Donor psychology has dramatically changed over the years. One of the major changes? Individuals are less responsive to sad stories.

It reminds me of an antibiotic. Research tells us that if we get sick and use the same antibiotic month after month, our body will build a resistance against it and it will become less effective at fighting illness. You can take the exact same medicine that used to work perfectly, but suddenly it does nothing. The medical community calls this an “antibiotic resistance”, and it reminds me of what I’ve seen with what works for growing donations. I would call it “sad story resistance”.

Over the years, nonprofits learned that a sad story or scary statistic would draw in donations in the short term. Each nonprofit wrote out their sad story was and would share it in more of their marketing pieces: teen pregnancy rates, homelessness, third world poverty, or the reality of addiction. While it was effective, the motivation to donate was “how much do I have to give to make this feeling go away.” On top of that, we’ve also seen such a flood of these sad stories online. You can find a new “Go Fund Me” everyday to support a sick friend of a friend, or a video of the effects of a natural disaster. I’m not suggesting that these people don’t need help. I’m suggesting that it’s not hard to find a sad story, and as such, they don’t command attention.

The quick takeaway? Don’t focus so much on the need; focus on what you’re doing about it, and what will change if the donor chooses to help you.

Donors Relate More Easily to Other Donors

One of the reasons that donors respond poorly to sad stories over the long term is that unless they have a specific experience, they have difficulty empathizing with the person in the photo. Their life is just too different. As a byproduct of our western culture, individuals are far more likely to empathize with people like themselves or to try to mimic people that they want to be associated with. Many organizations understand this and communicate around the character of the donor themselves. Instead of sharing the great need, what if you talked about what it means to be a donor? Can you describe the type of person who would donate to your ministry? Talk about how donors are improving the lives of your clients, or even share a story from a donor themselves.

TV shows who have a full ensemble cast are successful because there are so many different characters to relate to. Take Friends for example- every watcher tunes in because on some level they relate to one of those characters, even if it’s Gunther. It’s called an avatar, or a story anchor. My condolences if you’re a Ross. The ensemble cast taps into our natural desire to relate. In the same way, how can you tell stories of donors that others can relate to?

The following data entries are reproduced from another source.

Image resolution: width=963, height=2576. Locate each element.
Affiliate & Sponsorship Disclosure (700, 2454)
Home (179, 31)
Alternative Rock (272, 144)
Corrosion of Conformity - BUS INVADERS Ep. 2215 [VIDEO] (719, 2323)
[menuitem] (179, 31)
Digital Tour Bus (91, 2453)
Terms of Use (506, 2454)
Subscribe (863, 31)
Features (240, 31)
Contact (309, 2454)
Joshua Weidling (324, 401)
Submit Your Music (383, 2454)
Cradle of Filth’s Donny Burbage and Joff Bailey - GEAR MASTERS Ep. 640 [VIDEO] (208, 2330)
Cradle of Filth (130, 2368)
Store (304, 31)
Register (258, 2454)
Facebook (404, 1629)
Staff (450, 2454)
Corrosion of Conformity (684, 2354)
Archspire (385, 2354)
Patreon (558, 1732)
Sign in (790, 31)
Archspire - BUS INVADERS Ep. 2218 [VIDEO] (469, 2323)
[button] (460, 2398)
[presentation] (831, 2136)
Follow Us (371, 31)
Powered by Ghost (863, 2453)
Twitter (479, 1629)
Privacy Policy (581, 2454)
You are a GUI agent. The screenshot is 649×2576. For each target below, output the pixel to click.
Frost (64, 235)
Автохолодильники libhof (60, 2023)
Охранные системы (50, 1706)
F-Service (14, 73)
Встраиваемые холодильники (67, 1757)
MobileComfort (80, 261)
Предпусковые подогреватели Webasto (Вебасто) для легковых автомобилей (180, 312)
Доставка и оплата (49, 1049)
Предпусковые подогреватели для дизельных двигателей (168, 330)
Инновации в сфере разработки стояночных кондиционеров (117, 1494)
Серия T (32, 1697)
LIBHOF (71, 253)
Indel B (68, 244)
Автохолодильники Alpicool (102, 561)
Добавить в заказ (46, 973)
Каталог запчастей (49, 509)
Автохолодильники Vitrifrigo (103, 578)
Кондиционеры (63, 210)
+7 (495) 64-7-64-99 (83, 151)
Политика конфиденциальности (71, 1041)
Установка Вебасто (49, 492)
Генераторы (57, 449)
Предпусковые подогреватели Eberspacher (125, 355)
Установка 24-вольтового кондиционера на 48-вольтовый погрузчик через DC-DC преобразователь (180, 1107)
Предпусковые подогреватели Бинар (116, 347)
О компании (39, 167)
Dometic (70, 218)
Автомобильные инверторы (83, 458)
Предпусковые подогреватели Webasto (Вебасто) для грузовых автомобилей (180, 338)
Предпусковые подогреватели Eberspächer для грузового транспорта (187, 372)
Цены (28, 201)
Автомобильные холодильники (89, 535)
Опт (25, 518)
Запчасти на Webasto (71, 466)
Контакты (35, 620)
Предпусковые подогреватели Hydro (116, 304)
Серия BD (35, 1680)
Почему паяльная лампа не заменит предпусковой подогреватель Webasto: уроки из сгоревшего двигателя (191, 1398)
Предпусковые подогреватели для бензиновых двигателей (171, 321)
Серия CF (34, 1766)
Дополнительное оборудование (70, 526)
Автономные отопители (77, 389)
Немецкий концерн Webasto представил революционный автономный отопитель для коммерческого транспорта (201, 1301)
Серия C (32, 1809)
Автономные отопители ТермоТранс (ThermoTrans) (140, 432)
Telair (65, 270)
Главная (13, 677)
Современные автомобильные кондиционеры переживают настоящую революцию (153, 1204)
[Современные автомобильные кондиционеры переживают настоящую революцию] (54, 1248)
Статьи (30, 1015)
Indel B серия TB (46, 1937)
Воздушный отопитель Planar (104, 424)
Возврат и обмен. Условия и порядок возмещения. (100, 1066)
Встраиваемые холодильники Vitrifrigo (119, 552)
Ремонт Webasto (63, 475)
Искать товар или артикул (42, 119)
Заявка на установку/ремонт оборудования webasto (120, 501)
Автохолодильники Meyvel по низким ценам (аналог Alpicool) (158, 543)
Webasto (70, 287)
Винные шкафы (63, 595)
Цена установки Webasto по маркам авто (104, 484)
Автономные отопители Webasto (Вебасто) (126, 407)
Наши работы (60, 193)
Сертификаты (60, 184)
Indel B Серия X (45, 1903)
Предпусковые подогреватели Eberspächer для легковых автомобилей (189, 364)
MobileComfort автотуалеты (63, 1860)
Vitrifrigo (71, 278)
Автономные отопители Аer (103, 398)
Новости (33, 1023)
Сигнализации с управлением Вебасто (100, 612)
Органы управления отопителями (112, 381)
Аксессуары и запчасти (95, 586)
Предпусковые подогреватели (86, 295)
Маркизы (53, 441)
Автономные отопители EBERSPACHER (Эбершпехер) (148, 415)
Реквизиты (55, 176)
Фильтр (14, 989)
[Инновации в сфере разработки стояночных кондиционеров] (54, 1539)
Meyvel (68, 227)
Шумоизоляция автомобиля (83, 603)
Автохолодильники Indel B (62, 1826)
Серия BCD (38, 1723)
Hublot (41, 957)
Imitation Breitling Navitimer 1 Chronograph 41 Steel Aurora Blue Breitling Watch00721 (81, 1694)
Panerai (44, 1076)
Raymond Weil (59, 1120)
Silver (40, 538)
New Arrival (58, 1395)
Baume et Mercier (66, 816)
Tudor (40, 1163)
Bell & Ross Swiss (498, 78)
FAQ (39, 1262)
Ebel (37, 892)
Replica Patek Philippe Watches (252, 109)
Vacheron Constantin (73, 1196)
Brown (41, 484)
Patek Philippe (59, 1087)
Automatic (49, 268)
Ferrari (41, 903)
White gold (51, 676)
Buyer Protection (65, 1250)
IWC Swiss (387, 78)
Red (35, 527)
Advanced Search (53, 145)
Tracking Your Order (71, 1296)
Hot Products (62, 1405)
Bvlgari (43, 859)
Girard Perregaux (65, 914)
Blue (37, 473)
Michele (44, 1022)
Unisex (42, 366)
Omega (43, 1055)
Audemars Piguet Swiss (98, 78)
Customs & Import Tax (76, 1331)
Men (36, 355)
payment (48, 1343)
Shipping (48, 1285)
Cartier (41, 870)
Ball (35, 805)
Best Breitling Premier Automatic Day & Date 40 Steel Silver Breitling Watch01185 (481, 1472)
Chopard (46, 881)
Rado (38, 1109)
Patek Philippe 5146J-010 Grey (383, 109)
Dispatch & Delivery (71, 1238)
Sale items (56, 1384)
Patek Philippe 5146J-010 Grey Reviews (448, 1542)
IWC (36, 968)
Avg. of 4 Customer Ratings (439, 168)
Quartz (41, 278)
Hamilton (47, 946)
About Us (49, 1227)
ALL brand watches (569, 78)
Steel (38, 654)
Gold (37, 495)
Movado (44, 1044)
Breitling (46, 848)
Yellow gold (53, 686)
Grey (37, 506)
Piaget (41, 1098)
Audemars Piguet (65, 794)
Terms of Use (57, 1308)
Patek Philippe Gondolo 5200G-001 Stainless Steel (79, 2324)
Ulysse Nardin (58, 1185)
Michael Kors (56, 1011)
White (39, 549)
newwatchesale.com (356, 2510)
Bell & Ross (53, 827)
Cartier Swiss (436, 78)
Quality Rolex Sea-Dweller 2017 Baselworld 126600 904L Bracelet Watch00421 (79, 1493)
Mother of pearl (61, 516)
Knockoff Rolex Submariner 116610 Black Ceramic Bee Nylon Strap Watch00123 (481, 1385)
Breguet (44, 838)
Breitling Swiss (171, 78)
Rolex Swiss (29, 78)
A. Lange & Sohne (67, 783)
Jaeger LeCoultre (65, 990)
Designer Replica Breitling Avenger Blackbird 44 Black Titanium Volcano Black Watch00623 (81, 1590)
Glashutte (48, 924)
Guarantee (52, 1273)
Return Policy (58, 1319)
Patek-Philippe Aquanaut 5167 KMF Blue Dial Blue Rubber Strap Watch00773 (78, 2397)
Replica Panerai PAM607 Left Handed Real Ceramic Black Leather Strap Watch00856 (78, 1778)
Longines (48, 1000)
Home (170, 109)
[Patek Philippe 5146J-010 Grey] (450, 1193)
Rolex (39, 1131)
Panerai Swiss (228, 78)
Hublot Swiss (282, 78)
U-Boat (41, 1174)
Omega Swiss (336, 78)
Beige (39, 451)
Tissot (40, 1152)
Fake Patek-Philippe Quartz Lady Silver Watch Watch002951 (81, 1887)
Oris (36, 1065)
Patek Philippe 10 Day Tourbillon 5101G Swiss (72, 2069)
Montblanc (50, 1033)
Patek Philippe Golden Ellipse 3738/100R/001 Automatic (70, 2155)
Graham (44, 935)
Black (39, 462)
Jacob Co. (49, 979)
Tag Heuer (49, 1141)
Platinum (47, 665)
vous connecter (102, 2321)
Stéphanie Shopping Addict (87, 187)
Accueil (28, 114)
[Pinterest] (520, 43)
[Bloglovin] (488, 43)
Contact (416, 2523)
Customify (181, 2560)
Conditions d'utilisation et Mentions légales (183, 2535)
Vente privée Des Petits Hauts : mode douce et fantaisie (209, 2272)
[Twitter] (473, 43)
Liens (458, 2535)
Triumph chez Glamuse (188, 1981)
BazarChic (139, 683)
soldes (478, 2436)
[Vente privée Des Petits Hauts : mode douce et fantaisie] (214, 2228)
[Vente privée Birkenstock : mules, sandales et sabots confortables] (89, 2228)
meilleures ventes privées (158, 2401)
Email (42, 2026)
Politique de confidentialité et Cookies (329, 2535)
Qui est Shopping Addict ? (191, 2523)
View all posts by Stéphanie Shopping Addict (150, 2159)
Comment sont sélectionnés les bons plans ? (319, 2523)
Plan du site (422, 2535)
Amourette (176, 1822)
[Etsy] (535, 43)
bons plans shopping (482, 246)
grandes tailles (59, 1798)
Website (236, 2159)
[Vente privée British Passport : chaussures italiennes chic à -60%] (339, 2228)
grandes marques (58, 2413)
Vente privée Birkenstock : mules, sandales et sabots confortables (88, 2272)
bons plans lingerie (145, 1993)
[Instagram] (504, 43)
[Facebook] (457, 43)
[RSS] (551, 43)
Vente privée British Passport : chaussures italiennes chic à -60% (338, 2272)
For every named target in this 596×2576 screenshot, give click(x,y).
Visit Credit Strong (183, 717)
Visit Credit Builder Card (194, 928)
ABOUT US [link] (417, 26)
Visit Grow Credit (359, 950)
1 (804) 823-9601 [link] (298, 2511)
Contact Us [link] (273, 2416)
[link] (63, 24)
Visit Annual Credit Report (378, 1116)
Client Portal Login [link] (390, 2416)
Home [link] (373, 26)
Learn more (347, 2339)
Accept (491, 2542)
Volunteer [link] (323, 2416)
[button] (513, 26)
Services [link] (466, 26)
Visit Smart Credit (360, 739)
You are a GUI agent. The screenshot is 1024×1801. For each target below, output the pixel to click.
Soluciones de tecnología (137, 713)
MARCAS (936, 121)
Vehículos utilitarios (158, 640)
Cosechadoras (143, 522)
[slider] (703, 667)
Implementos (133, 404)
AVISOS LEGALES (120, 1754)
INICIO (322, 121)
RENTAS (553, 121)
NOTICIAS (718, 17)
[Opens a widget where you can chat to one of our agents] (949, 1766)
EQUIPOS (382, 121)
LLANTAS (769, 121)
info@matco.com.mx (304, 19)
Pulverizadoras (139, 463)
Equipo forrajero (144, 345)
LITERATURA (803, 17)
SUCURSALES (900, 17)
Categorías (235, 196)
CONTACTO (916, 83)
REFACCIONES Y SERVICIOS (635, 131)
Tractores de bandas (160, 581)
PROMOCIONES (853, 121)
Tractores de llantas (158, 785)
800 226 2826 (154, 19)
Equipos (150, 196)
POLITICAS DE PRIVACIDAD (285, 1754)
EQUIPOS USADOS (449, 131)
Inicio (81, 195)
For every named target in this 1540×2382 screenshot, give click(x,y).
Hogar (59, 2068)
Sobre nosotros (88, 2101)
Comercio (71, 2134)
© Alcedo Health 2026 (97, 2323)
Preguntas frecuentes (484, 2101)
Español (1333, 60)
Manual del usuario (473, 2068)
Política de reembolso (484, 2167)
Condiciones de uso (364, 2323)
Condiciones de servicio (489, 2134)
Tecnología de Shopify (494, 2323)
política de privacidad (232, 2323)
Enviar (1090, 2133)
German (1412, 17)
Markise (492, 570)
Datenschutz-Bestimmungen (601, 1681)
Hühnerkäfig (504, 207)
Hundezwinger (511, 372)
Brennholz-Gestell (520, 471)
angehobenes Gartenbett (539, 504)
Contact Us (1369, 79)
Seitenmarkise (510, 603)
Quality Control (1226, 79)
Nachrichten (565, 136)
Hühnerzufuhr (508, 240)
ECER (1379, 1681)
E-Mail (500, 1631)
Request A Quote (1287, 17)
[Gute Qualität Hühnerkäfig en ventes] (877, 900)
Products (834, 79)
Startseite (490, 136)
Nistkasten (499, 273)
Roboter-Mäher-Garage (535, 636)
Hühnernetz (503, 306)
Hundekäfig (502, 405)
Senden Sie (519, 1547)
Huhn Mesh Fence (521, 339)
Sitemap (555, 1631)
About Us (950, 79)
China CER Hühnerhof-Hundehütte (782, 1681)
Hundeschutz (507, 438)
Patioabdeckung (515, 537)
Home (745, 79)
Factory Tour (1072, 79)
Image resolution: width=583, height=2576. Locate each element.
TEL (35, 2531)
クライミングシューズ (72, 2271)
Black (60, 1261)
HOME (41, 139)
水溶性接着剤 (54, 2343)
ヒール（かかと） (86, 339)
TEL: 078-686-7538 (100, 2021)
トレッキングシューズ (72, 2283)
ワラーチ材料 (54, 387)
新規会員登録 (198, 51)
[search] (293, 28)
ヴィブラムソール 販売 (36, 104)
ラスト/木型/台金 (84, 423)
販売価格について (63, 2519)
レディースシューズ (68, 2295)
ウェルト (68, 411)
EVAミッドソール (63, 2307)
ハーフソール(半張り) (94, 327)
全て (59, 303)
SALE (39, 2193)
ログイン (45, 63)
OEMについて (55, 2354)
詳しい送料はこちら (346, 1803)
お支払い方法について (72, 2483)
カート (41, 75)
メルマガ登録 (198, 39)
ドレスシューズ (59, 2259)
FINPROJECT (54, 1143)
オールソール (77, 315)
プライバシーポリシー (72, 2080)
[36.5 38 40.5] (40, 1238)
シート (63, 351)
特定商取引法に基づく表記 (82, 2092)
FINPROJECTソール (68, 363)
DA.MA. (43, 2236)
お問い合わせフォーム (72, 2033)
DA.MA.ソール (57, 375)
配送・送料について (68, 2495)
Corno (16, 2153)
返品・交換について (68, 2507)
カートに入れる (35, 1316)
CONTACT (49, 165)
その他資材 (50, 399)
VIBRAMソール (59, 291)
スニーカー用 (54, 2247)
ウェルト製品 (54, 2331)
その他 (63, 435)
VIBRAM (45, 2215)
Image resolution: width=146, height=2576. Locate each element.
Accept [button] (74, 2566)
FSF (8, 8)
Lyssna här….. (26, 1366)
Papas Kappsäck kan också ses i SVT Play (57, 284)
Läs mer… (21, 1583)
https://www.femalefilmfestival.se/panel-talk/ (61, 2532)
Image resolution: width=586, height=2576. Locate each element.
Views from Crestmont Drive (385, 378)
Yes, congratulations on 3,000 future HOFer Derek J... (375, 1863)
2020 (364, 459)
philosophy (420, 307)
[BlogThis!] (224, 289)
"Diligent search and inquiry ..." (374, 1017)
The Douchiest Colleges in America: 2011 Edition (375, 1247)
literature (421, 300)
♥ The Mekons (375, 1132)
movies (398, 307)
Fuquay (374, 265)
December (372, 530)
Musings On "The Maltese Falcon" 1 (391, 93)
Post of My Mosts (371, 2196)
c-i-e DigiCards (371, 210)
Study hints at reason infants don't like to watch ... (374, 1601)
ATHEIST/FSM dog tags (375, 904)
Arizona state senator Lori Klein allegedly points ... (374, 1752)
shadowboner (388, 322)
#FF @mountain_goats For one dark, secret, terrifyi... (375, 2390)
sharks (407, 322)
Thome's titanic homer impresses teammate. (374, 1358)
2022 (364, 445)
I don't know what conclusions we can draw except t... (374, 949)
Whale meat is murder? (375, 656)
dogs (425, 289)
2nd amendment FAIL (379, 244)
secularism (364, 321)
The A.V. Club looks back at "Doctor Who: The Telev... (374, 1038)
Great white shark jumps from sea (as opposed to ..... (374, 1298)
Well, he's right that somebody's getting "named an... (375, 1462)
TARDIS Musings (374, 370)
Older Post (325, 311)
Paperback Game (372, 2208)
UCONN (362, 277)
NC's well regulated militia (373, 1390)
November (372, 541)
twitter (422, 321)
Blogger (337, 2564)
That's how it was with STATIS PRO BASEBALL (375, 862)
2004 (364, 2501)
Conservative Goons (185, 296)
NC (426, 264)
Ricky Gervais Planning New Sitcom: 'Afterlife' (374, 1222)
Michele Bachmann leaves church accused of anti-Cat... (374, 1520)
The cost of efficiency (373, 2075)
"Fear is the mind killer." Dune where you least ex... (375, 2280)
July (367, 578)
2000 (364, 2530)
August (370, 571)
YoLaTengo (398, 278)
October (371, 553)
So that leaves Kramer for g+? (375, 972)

If you run a ministry that helps children in Africa and show pictures of those families suffering, it will be hard for a potential donor to relate to not having clean drinking water. They’re not selfish jerks; they simply have no frame of reference for that experience. Instead of trying to cross that gap, offer an experience that’s more relatable. Highlight an existing donor saying “These families didn’t have access to clean water and now they have water. They are improving their lives and starting a business and it feels amazing to be a part of this work.” Your potential new donors can’t empathize with the Africans depicted, but they can empathize with the donor and say to themselves “I can do that. I want to be someone who brings clean water to those that need it.” The modern donor mindset will be far more responsive to this message.

If what I just said sounds harsh or selfish, I don’t know what to tell you. I have to take the facts as they are, and I want to see maximum good done in the world. The facts tell me that people are relatively immune to sad stories, but find it easier to relate to the idea of themselves as donor heroes. This information is invaluable if you plan to transform your fundraising efforts from a string of appeal letters into a community of engaged donors who also recruit others. It’s worth the work.